Fermín
Caballero Bojart. 25 Aniversario COU 85/86. 30 de abril de 2011.
Queridos profesores, estimados compañeros externos, internos y
“mediopensionistas”:
Cuando leí por primera vez la lista con los nombres de todos los
compañeros convocados a este encuentro, pensé que tenía entre mis manos aquel
AVE que cada fin de curso resumía el año escolar. Sin embargo, lo que sujeto
con ellas es una muestra de cariño de esas que la vida regala de vez en cuando.
La tarea de resumir los años más voraces de nuestra adolescencia, los que
marcan a hombres y mujeres para siempre, es algo que no está al alcance de
cualquiera. Por ello, me vais a perdonar ciertas insolencias, a propósito de
lagunas mentales que, Dios me libre, no faltan a la verdad.
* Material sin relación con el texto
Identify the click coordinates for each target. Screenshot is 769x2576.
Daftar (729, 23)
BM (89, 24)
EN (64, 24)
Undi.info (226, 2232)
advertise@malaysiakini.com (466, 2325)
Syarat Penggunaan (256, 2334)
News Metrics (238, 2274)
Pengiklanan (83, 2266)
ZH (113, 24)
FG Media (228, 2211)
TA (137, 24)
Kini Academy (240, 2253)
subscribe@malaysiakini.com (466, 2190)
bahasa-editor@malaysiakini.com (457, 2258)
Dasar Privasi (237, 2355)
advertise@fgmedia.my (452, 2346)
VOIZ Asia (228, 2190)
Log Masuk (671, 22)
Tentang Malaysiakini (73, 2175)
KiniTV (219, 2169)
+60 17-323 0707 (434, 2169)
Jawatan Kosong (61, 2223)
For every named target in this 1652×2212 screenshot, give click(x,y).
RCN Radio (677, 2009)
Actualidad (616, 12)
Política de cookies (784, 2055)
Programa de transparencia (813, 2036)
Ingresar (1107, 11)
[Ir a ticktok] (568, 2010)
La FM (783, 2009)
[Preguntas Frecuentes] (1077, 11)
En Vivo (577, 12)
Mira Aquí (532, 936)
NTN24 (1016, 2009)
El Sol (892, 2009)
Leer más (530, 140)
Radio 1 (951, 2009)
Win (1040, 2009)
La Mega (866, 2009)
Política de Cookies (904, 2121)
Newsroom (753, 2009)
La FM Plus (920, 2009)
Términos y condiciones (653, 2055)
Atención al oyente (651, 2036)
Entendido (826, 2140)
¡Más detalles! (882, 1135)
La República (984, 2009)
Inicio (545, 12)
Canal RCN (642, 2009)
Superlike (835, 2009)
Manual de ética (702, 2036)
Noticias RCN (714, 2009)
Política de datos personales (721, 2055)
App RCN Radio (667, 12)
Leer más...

¿Inglés o francés? Nos preguntaban. Y guardando una ordenada
fila otra vez decidimos parte de nuestro futuro. Sin miramientos nacionalistas
y sin demasiados esfuerzos, nos debatíamos por hacer las cosas lo mejor posible
con nuestro idioma, que no sé muy bien si hoy nos une o, por el contrario, nos
divide aún más.
Volaban los cursos y los pollos. Empezaban a llegar gallitos de
campo y barro, de ciudad y asfalto, nuevas hornadas de maestros. El colegio
evolucionaba para continuar enseñando con rigor. Nos enseñaban el valor del
esfuerzo.
Nunca habíamos visto tanto campo de fútbol junto. Anduvimos por
la calle Valencia muchos paseos. Si llovía esperábamos clemencia y si nevaba
nadie se movía del estudio. Era un regalo para la vista ver la vasta
extensión que se divisaba desde las rocas que llevaban al oasis, pero un
condenado esfuerzo regresar todos los días andando. Aquel campo de libertad,
donde los sueños de los campeones se diluían por unas horas, nos agasajaba con
el aire más puro. Mereció la pena correr como cabras de regreso a clase para
salvar la puntualidad.
He tenido suerte de arraigar parte de mi vida en Sigüenza.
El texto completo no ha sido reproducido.